The task
Copy each line of the data beneath in which the word "profile" appears.

Collection entries
——
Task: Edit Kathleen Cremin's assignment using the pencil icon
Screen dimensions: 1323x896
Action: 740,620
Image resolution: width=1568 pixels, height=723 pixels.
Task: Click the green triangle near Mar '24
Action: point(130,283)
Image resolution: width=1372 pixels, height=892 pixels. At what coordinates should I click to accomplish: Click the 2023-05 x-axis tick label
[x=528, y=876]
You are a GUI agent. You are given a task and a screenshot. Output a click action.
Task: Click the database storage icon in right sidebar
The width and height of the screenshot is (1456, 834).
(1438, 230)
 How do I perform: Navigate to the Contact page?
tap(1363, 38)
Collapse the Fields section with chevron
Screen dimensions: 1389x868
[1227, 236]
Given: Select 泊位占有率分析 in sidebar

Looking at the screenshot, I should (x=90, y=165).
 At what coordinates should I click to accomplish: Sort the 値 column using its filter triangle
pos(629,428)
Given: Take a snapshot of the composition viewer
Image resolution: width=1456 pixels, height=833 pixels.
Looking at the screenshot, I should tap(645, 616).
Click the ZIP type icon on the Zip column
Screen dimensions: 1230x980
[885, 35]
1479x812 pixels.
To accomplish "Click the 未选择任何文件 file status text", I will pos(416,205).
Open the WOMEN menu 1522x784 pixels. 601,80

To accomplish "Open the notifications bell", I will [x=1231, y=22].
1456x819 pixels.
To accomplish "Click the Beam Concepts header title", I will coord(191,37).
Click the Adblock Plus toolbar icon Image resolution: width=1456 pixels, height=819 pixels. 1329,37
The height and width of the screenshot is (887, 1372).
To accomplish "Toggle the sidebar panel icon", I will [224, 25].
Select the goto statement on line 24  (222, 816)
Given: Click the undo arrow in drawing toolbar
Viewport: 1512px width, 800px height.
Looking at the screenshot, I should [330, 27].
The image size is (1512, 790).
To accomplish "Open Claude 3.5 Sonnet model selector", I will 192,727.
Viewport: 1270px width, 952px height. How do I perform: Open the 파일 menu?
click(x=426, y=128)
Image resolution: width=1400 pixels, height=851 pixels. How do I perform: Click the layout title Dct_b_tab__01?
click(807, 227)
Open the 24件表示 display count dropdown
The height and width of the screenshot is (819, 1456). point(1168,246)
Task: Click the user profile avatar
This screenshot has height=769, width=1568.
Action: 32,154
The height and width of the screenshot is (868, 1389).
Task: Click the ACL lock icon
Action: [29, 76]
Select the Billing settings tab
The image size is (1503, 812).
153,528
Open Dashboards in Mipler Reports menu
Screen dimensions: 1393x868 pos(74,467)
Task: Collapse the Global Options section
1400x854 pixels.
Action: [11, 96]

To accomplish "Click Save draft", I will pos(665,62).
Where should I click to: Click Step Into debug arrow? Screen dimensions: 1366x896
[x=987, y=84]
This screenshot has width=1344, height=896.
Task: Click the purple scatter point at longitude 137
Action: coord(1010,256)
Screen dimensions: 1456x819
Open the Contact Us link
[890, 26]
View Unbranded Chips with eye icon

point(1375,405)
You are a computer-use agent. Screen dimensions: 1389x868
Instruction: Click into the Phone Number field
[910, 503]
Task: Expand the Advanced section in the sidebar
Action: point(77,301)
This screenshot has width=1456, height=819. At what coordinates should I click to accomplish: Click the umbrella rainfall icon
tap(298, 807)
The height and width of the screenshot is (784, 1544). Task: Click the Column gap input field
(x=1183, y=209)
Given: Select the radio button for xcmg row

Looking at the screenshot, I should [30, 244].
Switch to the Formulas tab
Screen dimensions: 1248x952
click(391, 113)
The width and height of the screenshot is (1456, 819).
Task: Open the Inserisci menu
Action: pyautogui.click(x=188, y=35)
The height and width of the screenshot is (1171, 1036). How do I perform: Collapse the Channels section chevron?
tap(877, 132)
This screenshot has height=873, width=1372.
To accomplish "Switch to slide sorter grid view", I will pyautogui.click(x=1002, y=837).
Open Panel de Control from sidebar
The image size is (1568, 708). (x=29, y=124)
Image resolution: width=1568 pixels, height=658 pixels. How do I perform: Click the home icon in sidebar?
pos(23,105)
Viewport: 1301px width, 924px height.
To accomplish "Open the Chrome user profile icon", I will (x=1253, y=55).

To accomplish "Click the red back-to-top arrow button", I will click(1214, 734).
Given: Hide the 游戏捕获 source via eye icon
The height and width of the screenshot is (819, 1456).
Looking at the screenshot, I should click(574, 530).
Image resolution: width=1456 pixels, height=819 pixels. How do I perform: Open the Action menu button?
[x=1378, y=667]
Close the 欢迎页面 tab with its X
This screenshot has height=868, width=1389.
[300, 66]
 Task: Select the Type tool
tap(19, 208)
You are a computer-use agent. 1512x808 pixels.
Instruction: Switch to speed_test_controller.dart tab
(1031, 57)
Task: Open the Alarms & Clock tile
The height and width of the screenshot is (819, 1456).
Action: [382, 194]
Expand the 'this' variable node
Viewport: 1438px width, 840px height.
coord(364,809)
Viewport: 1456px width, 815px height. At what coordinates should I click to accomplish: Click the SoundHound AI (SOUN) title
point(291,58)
——
Expected answer
Task: Click the user profile avatar
To accomplish "Open the Chrome user profile icon", I will (x=1253, y=55).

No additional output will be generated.